The ICC’s move was welcome not just because it spares callers an unnecessary inconvenience but also because it challenges the phone companies and federal regulators to get their numbers straight.

NeuStar Inc., which administers phone numbers for the industry, claimed the 224 code was needed. Yet only half of the existing area code’s 7.7 million available numbers are in use.

Various phone companies have been assigned certain three-digit prefixes, but they haven’t given them out to customers. The Citizens Utility Board reports that Ameritech is using 72 percent of its assigned numbers. But AT&T, which hasn’t thrived in the local-phone market, has a “fill rate” of just 8 percent. According to CUB’s figures, AT&T and MCI/WorldCom (22 percent “fill rate”) currently hold 37 percent of the area’s unused wire-line (as opposed to wireless) phone numbers.

AT&T contends that such figures are inaccurate. Much to the irritation of ICC members, NeuStar admitted the phone companies had been supplying inaccurate data even as they pushed for the new area code.

The ICC’s number conservation program exists to prevent the hoarding of numbers; it requires carriers to fill one prefix before starting another and to turn back unused numbers. One sign of the program’s effectiveness: In late 1998 the companies declared that all five of the city and suburban area codes would be exhausted by February 2000. It didn’t happen. Now NeuStar predicts the 708 area code will run out of numbers by this summer, and 312 and 773 will reach capacity in a little more than a year.

Will they? The ICC last week ordered an investigation into whether carriers are holding onto prefixes that serve few or no customers.

There is some hope for a way out of the confusion. The Federal Communications Commission is said to be rethinking its rejection of a 1995 proposal to create an all-wireless area code. Some wireless carriers complained that such a move would put them at a competitive disadvantage because cell-phone and pager users would be required to dial 11 numbers. But given that wireless devices are by nature mobile, this inconvenience pales to that of creating overlay area codes. Also, the demand for new phone numbers may be abating as Internet users switch from second phone lines to DSL lines and cable modems, which don’t require a phone number.

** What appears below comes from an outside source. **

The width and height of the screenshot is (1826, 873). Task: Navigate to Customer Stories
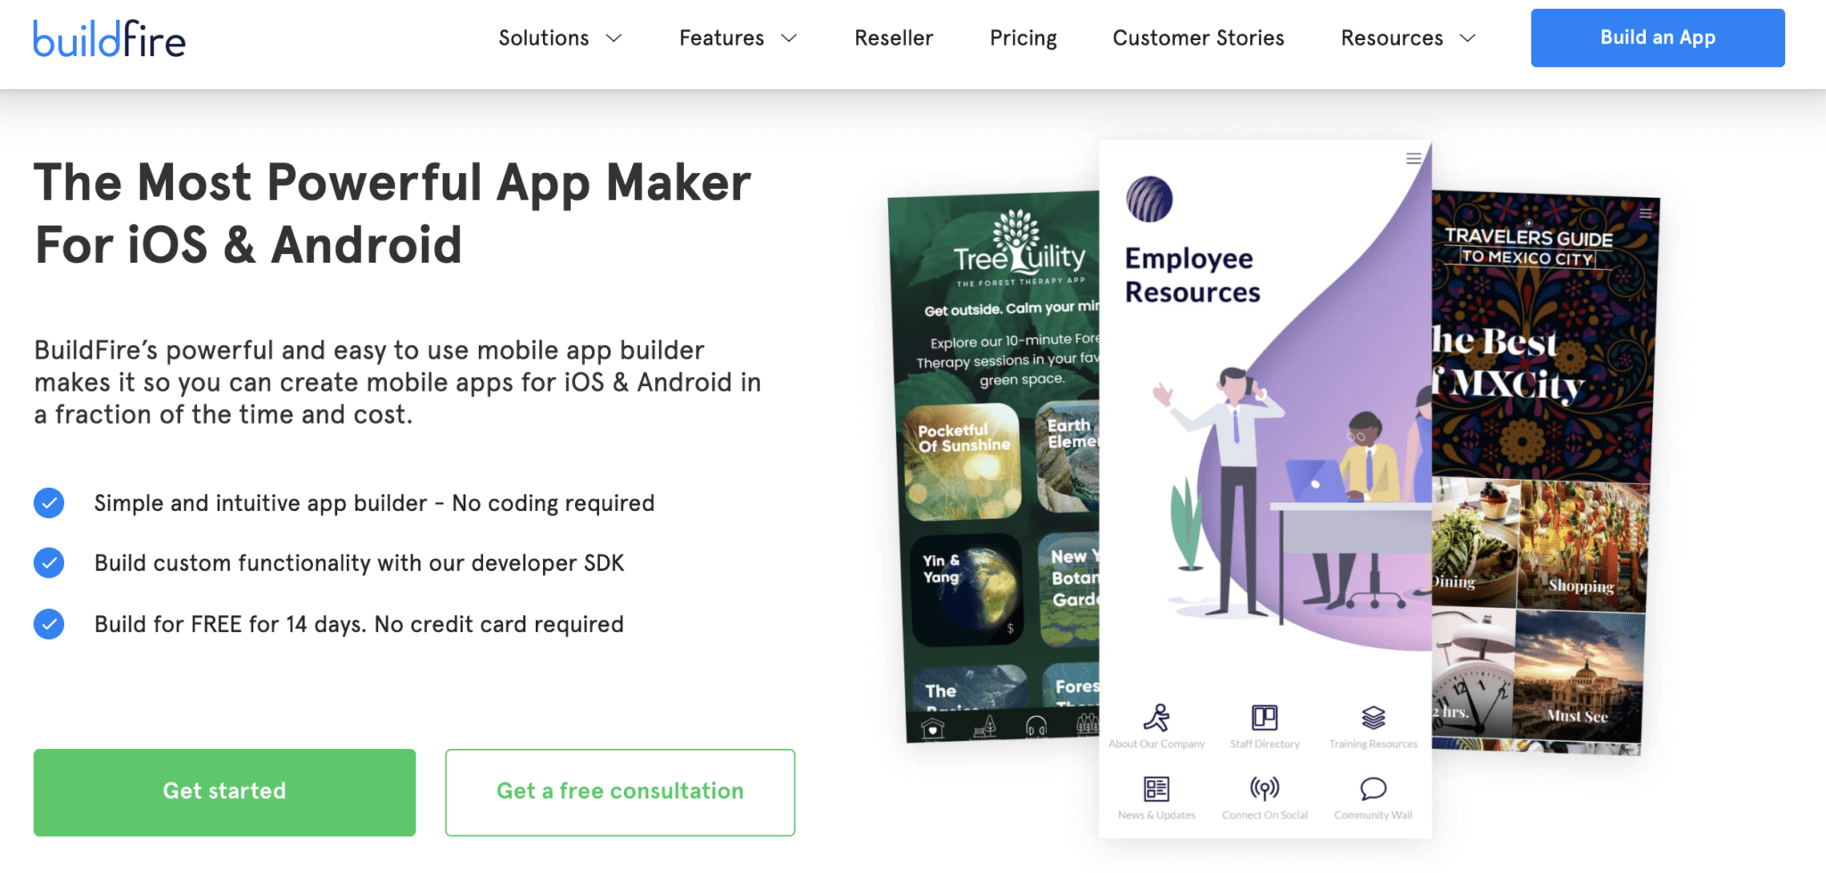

Conserving phone numbers is especially important given that CUB projects the nation to be on pace to run out of area codes in six or seven years, which would require a phone-system reconfiguration that could cost hundreds of billions of dollars. But technology and innovation have a way of overtaking doomsday predictions, and last week’s developments were a positive step to putting the numbers mess on hold.